A produção nacional de biodiesel depende principalmente da soja, responsável por 80% do total, com projeção de demanda de 10,5 milhões de litros em 2026, sendo complementada por insumos como óleo de girassol, algodão, sebo bovino e gorduras suína e de aves.
O governo federal, representado pelo ministro de Minas e Energia Alexandre Silveira, resiste ao aumento da mistura sem conclusão de estudos técnicos, enquanto o setor produtivo defende a viabilidade técnica e econômica da medida, inserindo o debate brasileiro em um contexto internacional de substituição de combustíveis fósseis, com Indonésia, Colômbia, Argentina, Estados Unidos e Tailândia adotando diferentes percentuais de biodiesel.
O setor do agronegócio brasileiro defende o aumento da mistura obrigatória de biodiesel no diesel dos atuais 15% para até 17%. A sugestão deve ser avaliada nesta quinta-feira (20), durante reunião do Conselho Nacional de Política Energética (CNPE).
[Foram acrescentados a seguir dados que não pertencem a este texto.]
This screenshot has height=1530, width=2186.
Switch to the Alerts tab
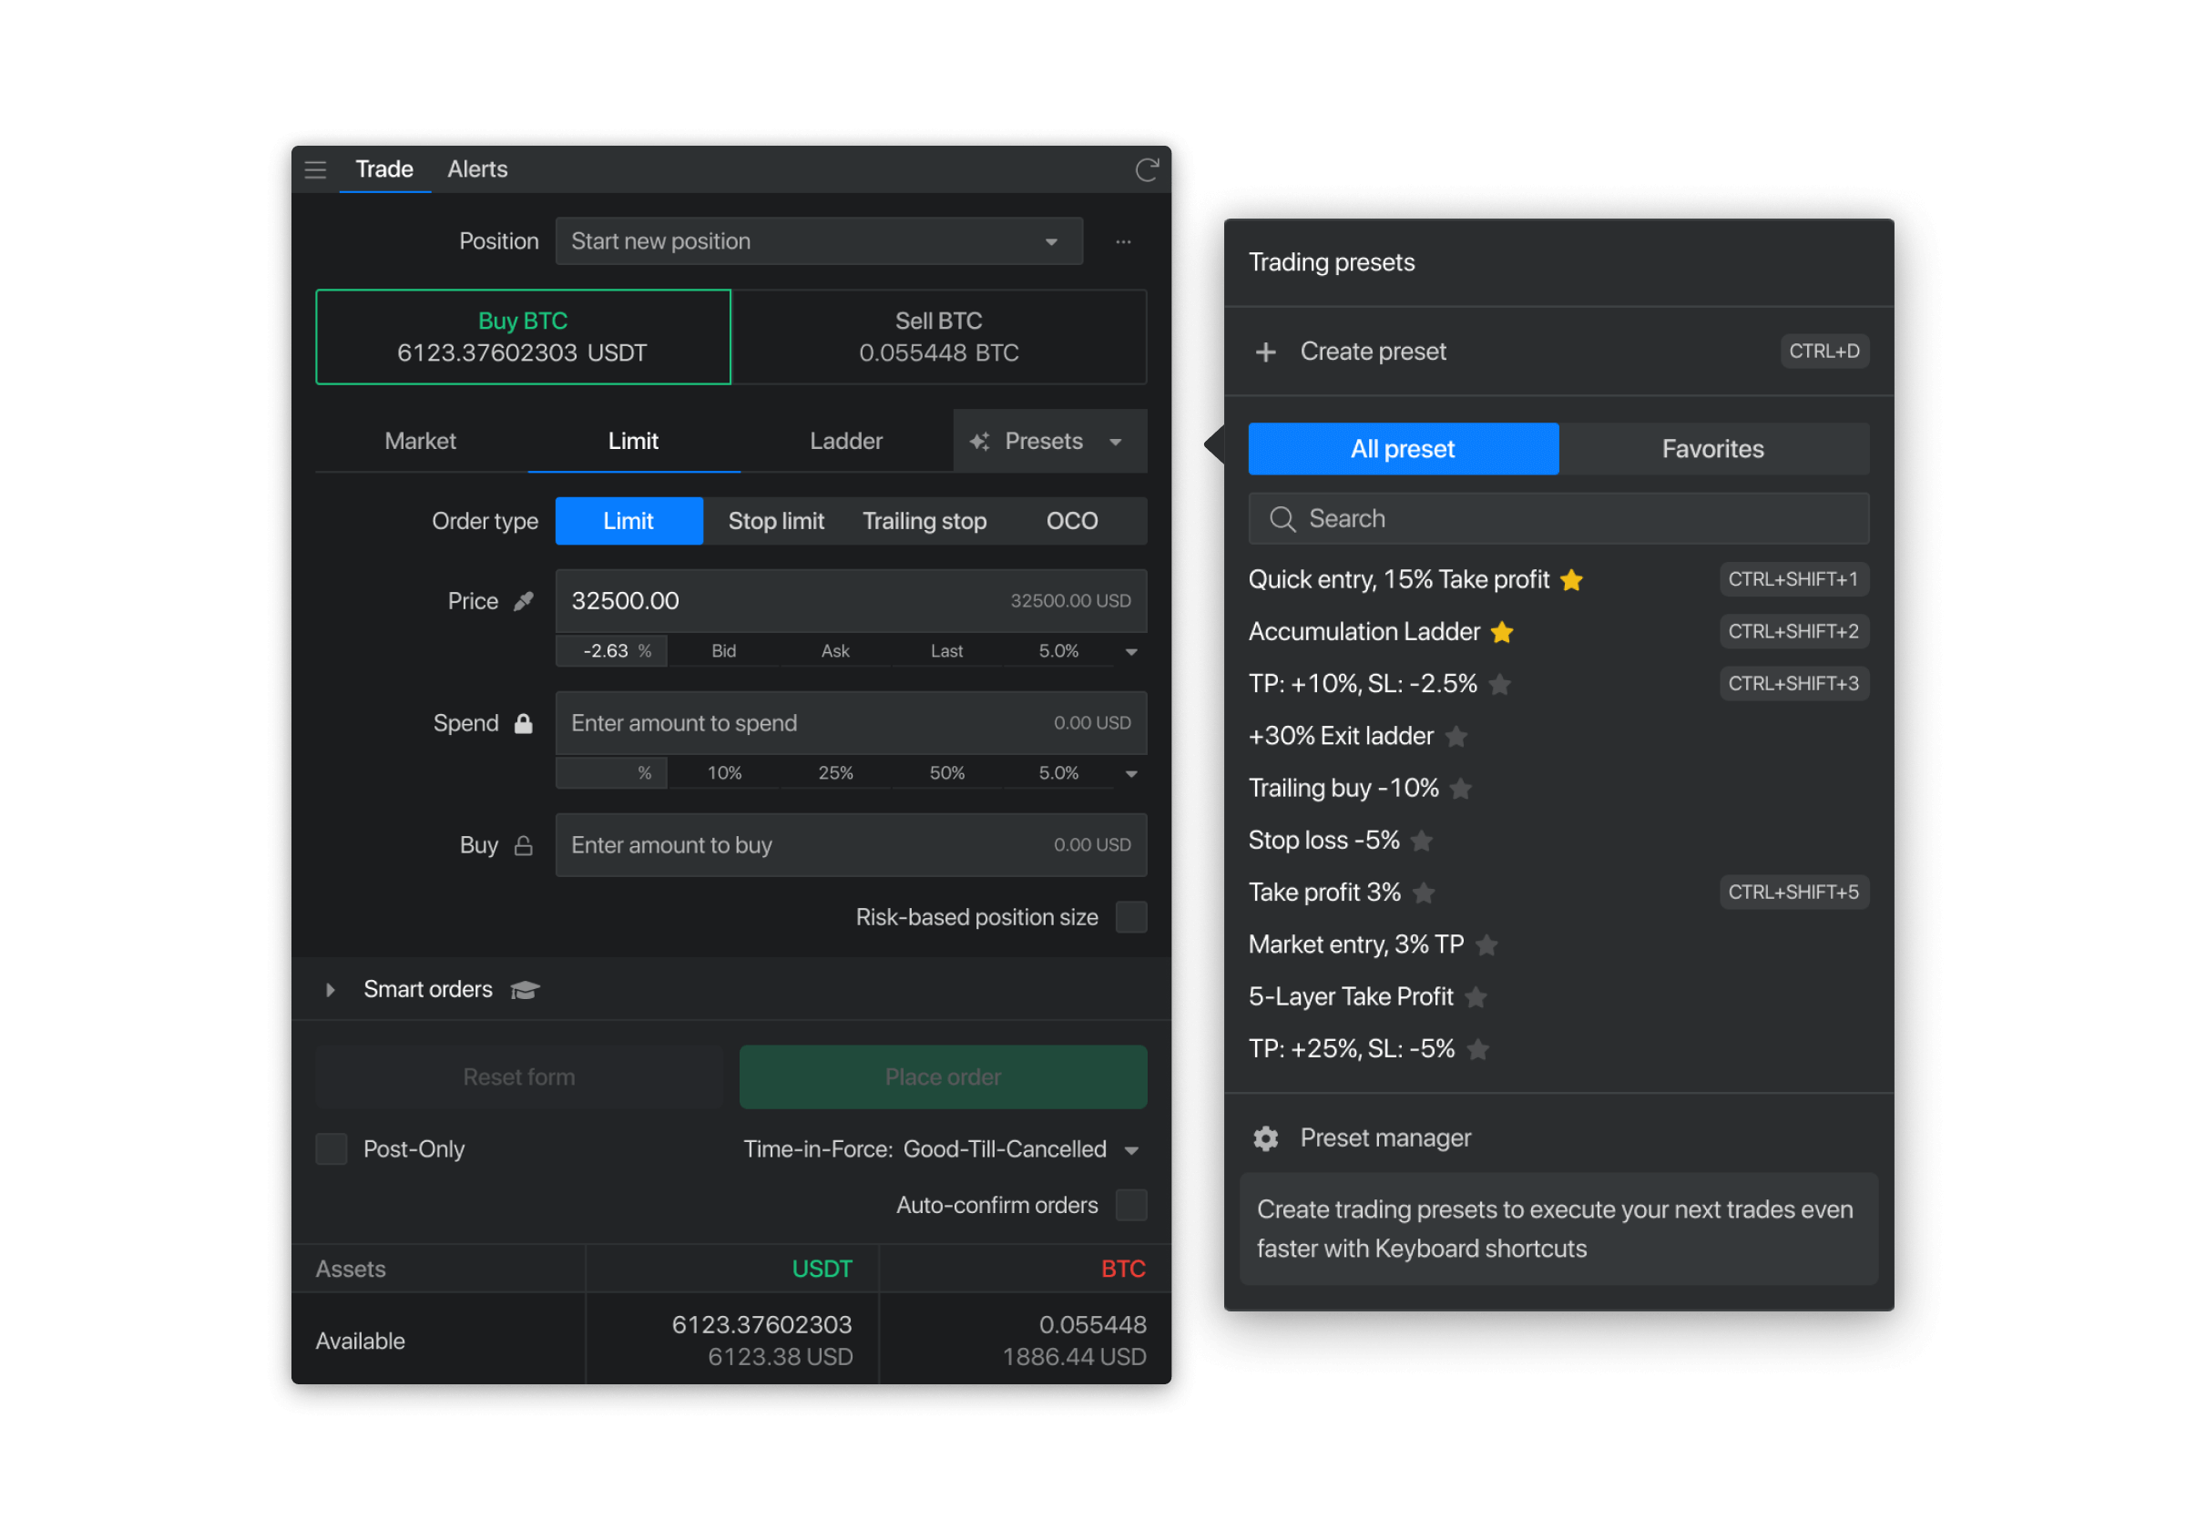[x=477, y=169]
O movimento ocorre em um momento de alta nos preços do petróleo, o que impulsiona diversos países a buscarem alternativas aos combustíveis fósseis.
Atualmente, o Brasil utiliza uma mistura de 15% de biodiesel. Caso esse percentual seja mantido ao longo de 2026, a demanda projetada para o combustível renovável é de 10,5 milhões de litros. A soja é a principal matéria-prima desse biocombustível, sendo responsável por 80% da produção nacional. Além dela, utilizam-se insumos como óleo de girassol, algodão, sebo bovino e gorduras suína e de aves.
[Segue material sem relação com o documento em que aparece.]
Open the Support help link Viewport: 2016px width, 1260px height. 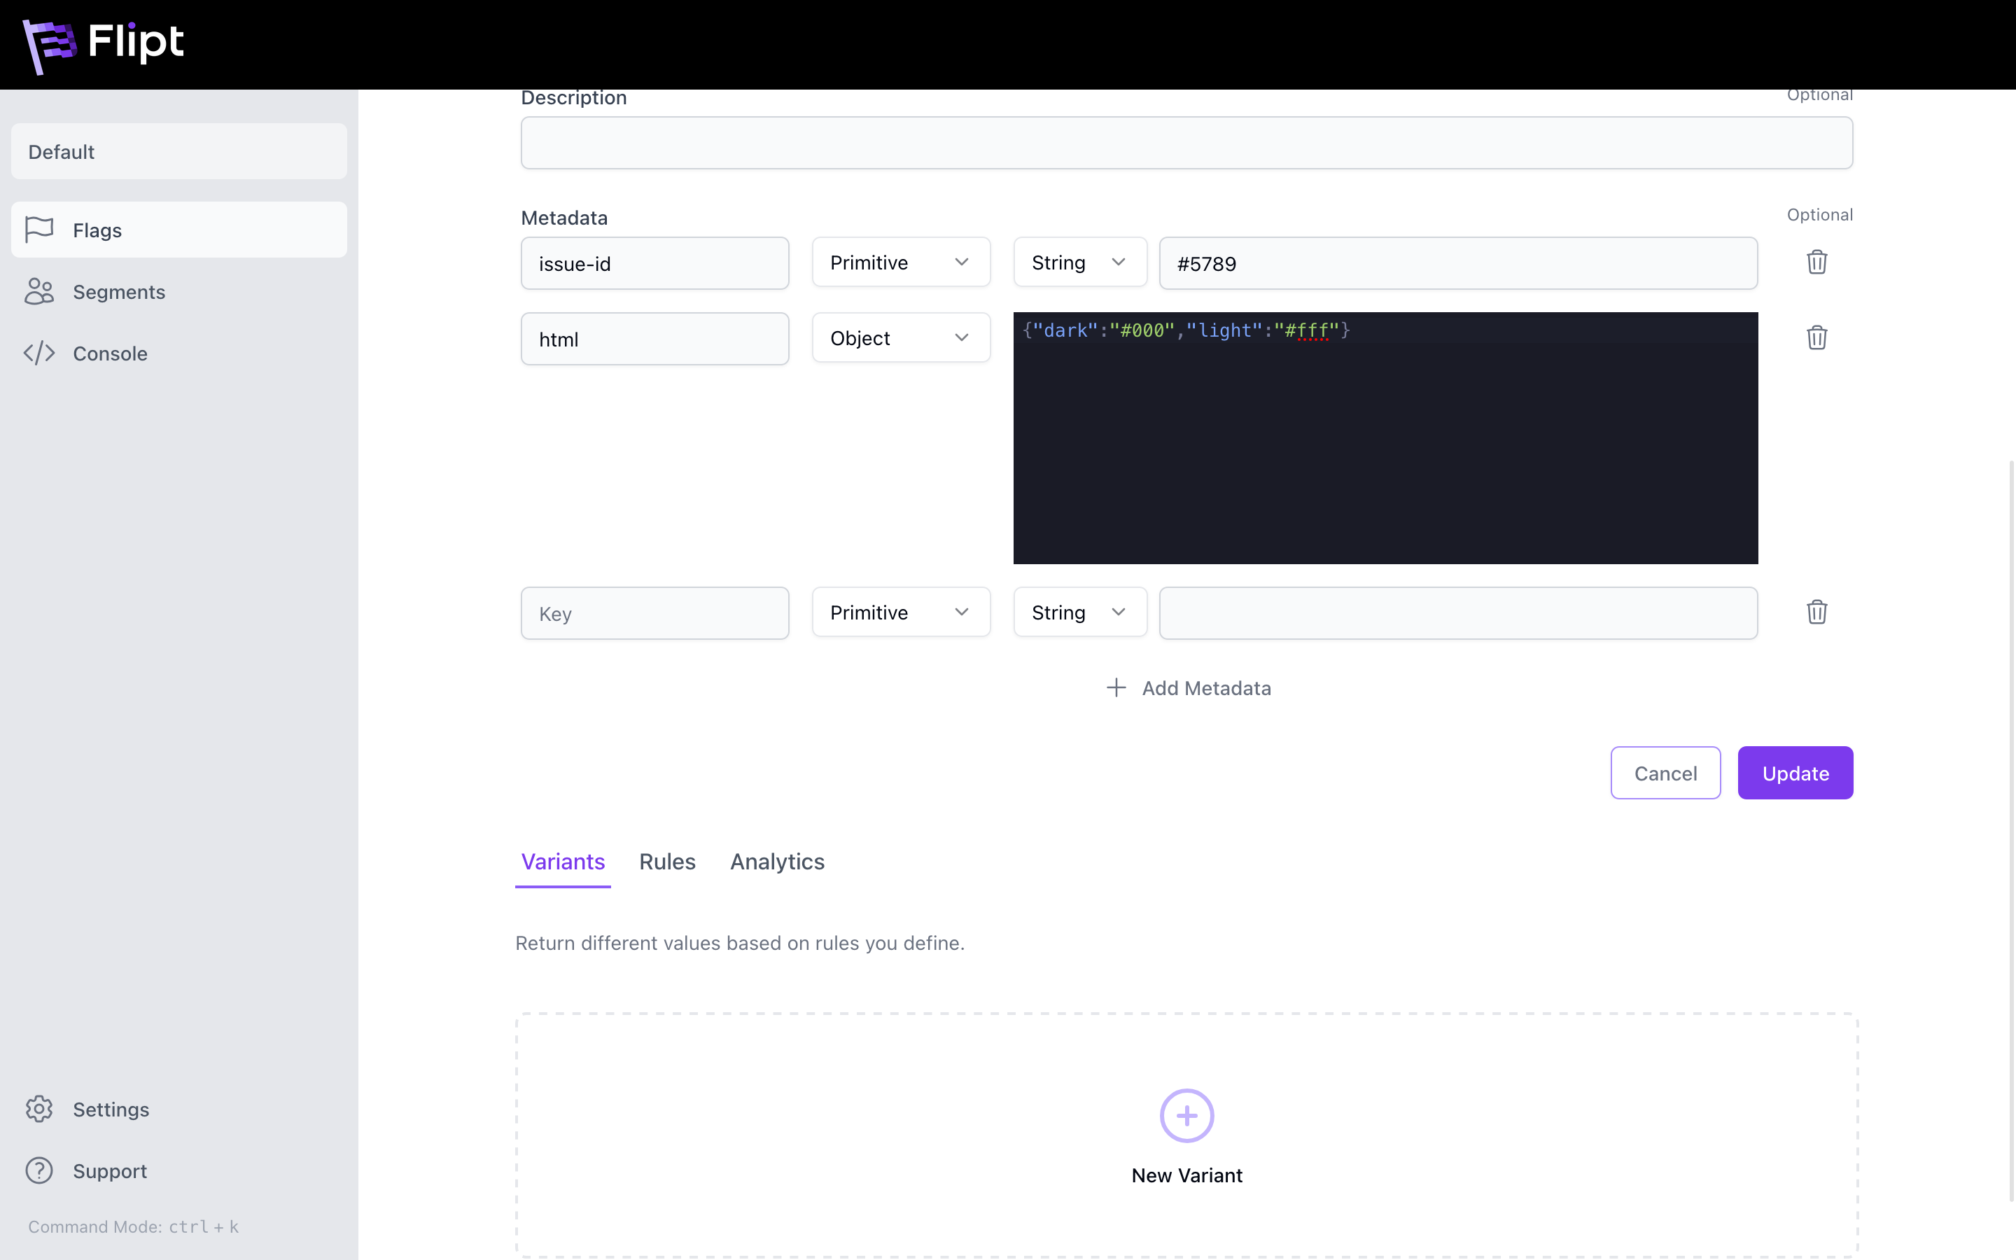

Testes técnicos e viabilidade econômica
Representantes do agronegócio argumentam que existem testes técnicos que comprovam a viabilidade de elevar a mistura para 16% ou 17% sem riscos de escassez ou problemas mecânicos. Eles cobram celeridade no cronograma de testes para garantir que o setor não perca tempo na transição para o B20 (mistura de 20%), que já está previsto para o futuro.
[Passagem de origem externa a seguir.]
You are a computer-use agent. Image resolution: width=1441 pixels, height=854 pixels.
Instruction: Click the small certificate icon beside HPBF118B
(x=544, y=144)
"Nós temos certeza de que não vai ter nenhum problema decretando o aumento. Não temos risco de escassez; tem um equilíbrio perfeito", afirmam lideranças do setor, destacando que a medida é viável do ponto de vista econômico independentemente de cenários externos de guerra.
Resistência no governo
Apesar da pressão dos produtores, o governo federal demonstra cautela. Na última semana, o ministro de Minas e Energia, Alexandre Silveira, descartou a possibilidade de elevar o teor obrigatório para cima dos 15% sem a conclusão de estudos técnicos objetivos.
O ministro ressaltou que a lei permite a evolução da mistura através do CNPE, mas condicionou qualquer mudança à garantia da qualidade do combustível nas distribuidoras e postos. Silveira não deu previsão de quando novos testes serão realizados para viabilizar o aumento pleiteado pelo setor produtivo.
Cenário internacional
O debate brasileiro se insere em uma estratégia global de substituição de fósseis. No caso do biodiesel, a Indonésia lidera com a iniciativa mais ambiciosa, operando hoje com 40% de mistura e discutindo a elevação para 50%.
Na América do Sul, a Colômbia adota cerca de 10%, enquanto a Argentina mantém 7,5%, também com debates para elevar o índice. Nos Estados Unidos, as misturas comerciais variam entre 5% e 20%. A Tailândia utiliza um padrão de 7%, mas permite misturas de até 20% no mercado comercial.